So, in all, 4 GB 1333 MHz RAM would suffice, and not much is gained by a basic sound card. Thanks for clearing these.


Off-topic: What does "op" stand for?


----------



## Santa Maria! (Nov 5, 2011)

OP = Opening Post, or Original Poster


----------



## mithun_mrg (Nov 5, 2011)

OP=Original poster


----------



## $$Lionking$$ (Nov 5, 2011)

Cilus - yeah i'd rather go for m4a87td usb3 its for about 5.2k than GB 880G. u get sb850 there instead of the 710....

@16gb Ram support & usb3 - I'd rather pay for asus with Anti-Surge. Asus tech is really useful!!!


----------



## vickybat (Nov 5, 2011)

CitizenVish said:


> *vickybat*
> Thank you for the tip; if I may bother you once more, would it be possible for you to get me the phone number for this shop? I tried Google, but no go. Haven't tried JustDial though.



Sure mate here goes the number:

*Mahabir computers -* *09819208392*


----------



## d6bmg (Nov 6, 2011)

@vickybat: I was talking about this 560ti: MSI N560GTX-Ti-M2D1GD5/OC, which is under performer power hungry card. *Link*


----------



## vickybat (Nov 6, 2011)

^^ The above card is not bad at all and runs at reference speeds. All 560-ti's consume more power than their amd counterparts.

The dual cooler looks nice as well and will definitely assist overclocking. If priced below the twin frozr II version, it will make a decent buy over a 6870.


----------



## CitizenVish (Nov 6, 2011)

@ Santa Maria!, @ mithun_mrg
Thanks guys; should've guessed 

@ vickybat
Thanks a ton mate, but they had run out of this card by the time I saw your post and called them up.


Update

I was unable to go to Lamington Road yesterday. Plan to go there and buy the stuff tomorrow.

A couple of queries:
How are these two motherboards?
Asus M5A97 (INR 6000)
MSI 880GMA-E45 (INR 5400)


----------



## d6bmg (Nov 6, 2011)

^^ Oh, ok.


----------



## CitizenVish (Nov 19, 2011)

First, sorry for the long delay in posting this; things have been rather effy.

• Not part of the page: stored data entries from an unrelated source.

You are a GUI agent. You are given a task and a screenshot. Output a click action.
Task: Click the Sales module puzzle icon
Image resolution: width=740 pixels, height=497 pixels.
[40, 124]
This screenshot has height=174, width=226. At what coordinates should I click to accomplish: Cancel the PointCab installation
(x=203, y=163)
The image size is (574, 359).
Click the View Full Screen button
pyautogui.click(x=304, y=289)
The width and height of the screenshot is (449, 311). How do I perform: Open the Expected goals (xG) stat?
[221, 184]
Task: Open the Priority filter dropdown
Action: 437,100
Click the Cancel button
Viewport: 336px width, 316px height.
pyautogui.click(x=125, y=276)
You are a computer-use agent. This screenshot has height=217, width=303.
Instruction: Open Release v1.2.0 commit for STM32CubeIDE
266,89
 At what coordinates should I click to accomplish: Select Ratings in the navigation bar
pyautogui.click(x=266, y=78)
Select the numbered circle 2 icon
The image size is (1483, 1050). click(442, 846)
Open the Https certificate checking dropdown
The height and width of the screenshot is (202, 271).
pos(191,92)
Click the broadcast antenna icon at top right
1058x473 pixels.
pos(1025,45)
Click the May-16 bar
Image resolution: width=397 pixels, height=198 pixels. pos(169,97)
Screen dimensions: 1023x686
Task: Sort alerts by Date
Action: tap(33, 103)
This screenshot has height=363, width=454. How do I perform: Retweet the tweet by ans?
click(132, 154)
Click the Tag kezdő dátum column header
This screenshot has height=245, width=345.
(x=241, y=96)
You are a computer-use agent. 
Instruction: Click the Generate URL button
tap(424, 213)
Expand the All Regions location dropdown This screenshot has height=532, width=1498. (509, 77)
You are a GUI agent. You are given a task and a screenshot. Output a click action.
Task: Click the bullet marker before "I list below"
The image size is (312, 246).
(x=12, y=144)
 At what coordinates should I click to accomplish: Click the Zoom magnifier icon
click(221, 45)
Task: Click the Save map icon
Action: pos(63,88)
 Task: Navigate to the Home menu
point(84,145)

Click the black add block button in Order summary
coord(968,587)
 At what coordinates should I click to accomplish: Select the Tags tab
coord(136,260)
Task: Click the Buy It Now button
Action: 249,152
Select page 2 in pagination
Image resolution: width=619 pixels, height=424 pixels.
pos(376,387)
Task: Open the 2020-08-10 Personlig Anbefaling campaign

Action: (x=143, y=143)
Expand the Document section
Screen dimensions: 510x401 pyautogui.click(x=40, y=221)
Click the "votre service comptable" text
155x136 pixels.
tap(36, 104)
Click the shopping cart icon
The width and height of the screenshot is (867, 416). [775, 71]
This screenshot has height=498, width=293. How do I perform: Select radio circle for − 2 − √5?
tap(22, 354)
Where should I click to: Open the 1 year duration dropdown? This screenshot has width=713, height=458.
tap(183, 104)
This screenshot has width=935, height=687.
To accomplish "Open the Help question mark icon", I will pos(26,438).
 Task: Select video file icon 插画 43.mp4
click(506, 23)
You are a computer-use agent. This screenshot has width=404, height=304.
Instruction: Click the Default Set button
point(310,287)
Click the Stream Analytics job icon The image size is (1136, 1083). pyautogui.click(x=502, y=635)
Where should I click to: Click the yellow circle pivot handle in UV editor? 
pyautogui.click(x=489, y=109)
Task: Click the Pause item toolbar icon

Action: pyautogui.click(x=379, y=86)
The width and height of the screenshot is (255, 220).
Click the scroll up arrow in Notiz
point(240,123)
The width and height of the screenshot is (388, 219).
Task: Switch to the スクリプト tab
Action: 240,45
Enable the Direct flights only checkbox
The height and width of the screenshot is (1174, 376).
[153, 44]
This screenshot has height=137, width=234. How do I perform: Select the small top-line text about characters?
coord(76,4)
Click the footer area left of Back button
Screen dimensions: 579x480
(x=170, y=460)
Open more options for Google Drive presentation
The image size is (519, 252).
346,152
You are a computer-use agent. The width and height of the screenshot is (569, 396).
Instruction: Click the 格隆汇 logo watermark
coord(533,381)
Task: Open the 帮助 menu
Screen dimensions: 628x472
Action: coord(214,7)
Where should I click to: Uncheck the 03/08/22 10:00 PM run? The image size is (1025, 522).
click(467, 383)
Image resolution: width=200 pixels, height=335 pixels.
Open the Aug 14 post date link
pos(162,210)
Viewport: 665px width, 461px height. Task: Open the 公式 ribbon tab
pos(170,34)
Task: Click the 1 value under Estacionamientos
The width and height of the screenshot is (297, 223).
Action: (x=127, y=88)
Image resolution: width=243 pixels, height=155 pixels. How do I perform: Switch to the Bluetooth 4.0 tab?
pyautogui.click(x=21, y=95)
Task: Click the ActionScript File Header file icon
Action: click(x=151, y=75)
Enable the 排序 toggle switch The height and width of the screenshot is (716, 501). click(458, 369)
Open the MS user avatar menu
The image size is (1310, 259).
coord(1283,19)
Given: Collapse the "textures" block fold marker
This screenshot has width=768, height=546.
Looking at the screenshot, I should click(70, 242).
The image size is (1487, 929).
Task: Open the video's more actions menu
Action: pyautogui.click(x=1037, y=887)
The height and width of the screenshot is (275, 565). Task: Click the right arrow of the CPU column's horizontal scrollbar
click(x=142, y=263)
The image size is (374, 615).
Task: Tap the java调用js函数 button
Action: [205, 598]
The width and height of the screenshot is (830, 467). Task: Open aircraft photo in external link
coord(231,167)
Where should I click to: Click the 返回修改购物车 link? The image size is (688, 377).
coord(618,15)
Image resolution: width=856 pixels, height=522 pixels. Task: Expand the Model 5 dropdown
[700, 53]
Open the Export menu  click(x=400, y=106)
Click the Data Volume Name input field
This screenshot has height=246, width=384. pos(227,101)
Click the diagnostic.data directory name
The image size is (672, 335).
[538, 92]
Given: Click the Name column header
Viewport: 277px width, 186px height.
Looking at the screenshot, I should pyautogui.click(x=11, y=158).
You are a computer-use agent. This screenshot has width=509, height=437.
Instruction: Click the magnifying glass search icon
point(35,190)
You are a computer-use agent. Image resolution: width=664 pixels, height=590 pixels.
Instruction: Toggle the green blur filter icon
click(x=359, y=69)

So, on Monday (07-Nov-2011), I did go to Lamington Road and bought the PC. I bought everything from Theitwares, and I must say, Rahul was particularly helpful. Here's the kit I bought.

AMD Phenom II X4 965 BE & Asus M5A97: INR 12,600
I went for this motherboard as it is a full ATX one, and for some reason, I wanted that. Plus, it is the lowest-spec 97x series board and has the features I wanted (USB 3.0 and SATA 6 Gbps). The only concern that I have is the lack of an IGP; so, if the graphics card develops an error, I'm PC-nude. Last, somehow I felt justified in paying the extra for a 965 over a 955.

G.SKILL Ripjaws Series 4GB (2 x 2GB): INR 1800
I had decided to go in for a dual-channel setup. It cost a mere 100-150 bucks more. 

Seagate Barracuda 250 GB: INR 4000
No comments here.

ASUS 24X DVD Writer: INR 1100
Again, no comments.

SeaSonic S12II 520: INR 3600
The Corsair GS600 wasn't available, and I asked Rahul which is the one he would recommend for my setup. He said to go ahead with the SeaSonic 520. Must say, that was a good call. This PSU is good, and reading the reviews from various sites only re-affirmed that. Will that 80 watt drop in available power hit me hard; I don't think so. I've no intention of a multi-GPU setup or extreme overclocking, so 520 watts suffices I guess.

Sapphire HD 6870: INR 11,700
That shop which vickybat mentioned no longer stocked that card, and the cheapest 560 Ti that I could find was a Zotac Amp one, @ INR 13,700. I so wanted to go in for an HD 6950, especially the MSI TF one (a cool four grands more). But, for two reasons, I could not extend my budget any more.

Corsair Carbide 400R*: INR 4700
Pleasant surprise, isn't it? So here's what happened. We (me and my father) go to the shop and are looking at the various cabinets. My dad WANTED the 400R because it was big, had more space, looked/felt very solid, and had a couple of extra fans thrown in. Knowing how hot the operating temperatures can get in my house, I could see why his suggestion made sense. I took the plunge and got myself the Behemoth. Is it a worthy upgrade over a Gamma; yes. Is it a worthy upgrade over a Gamma at the potential cost of a higher GPU; that's a grey area. But the case does bring a smile on my face every time I see it.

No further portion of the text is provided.